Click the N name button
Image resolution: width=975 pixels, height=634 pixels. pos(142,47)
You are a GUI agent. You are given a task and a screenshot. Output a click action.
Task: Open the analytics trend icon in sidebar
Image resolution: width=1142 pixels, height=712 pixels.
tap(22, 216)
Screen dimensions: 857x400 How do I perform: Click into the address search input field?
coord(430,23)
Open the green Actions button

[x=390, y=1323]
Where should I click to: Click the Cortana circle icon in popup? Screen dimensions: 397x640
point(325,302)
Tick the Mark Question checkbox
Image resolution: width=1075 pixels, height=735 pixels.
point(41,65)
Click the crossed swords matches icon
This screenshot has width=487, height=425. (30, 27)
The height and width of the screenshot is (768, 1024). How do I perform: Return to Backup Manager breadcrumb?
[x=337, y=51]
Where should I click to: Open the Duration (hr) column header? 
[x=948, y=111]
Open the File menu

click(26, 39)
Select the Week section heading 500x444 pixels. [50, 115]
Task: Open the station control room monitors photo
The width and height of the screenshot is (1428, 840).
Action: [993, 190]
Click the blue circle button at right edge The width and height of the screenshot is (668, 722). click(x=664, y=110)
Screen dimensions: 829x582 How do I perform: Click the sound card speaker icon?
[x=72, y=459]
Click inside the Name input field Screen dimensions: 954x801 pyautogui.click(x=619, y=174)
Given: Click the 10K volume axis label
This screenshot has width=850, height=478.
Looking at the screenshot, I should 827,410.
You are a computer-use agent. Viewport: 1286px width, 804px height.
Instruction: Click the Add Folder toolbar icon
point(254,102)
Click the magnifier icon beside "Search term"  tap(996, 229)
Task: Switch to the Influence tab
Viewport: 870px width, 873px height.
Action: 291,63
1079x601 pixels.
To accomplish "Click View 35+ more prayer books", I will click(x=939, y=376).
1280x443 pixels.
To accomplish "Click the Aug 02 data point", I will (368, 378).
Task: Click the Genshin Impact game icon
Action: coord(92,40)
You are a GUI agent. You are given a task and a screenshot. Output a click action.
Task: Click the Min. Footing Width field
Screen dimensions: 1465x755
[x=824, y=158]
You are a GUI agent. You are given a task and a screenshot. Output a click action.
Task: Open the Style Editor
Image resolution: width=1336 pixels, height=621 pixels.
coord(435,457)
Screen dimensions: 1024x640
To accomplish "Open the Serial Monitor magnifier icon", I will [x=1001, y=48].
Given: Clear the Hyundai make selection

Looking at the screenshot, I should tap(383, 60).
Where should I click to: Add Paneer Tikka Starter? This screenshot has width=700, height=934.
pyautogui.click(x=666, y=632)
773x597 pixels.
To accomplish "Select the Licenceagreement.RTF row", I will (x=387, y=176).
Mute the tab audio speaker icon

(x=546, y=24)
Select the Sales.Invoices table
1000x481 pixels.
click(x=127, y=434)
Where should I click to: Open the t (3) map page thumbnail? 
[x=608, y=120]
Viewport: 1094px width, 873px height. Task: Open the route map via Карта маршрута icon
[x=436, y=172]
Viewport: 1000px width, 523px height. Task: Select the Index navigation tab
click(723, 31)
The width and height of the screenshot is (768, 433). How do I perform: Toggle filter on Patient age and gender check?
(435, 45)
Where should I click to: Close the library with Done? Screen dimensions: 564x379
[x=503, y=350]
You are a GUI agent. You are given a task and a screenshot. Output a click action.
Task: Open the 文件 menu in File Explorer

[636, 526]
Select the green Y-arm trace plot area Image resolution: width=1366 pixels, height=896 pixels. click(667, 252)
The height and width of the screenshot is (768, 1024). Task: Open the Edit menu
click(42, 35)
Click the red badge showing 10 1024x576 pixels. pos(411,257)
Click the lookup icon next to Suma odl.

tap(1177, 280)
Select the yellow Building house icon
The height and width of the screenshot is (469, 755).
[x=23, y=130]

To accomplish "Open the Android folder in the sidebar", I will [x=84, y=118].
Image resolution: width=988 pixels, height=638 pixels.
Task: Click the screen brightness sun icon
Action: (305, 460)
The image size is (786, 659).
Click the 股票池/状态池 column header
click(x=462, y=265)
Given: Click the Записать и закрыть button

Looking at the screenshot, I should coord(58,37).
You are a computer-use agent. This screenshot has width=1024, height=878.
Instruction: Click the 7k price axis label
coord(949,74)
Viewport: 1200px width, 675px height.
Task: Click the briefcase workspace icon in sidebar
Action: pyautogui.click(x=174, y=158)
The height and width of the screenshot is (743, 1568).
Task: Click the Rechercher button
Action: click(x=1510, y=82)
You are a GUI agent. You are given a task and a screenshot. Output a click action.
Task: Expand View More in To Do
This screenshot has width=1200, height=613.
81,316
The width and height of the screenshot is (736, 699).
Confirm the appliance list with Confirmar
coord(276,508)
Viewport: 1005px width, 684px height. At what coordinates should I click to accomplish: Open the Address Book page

▸ WORK TO BE COMPLETED
Your answer should be the lines of the material above that include "magnifier".

▸ TASK RESULT
Click the magnifier icon beside "Search term"  tap(996, 229)
To accomplish "Open the Serial Monitor magnifier icon", I will [x=1001, y=48].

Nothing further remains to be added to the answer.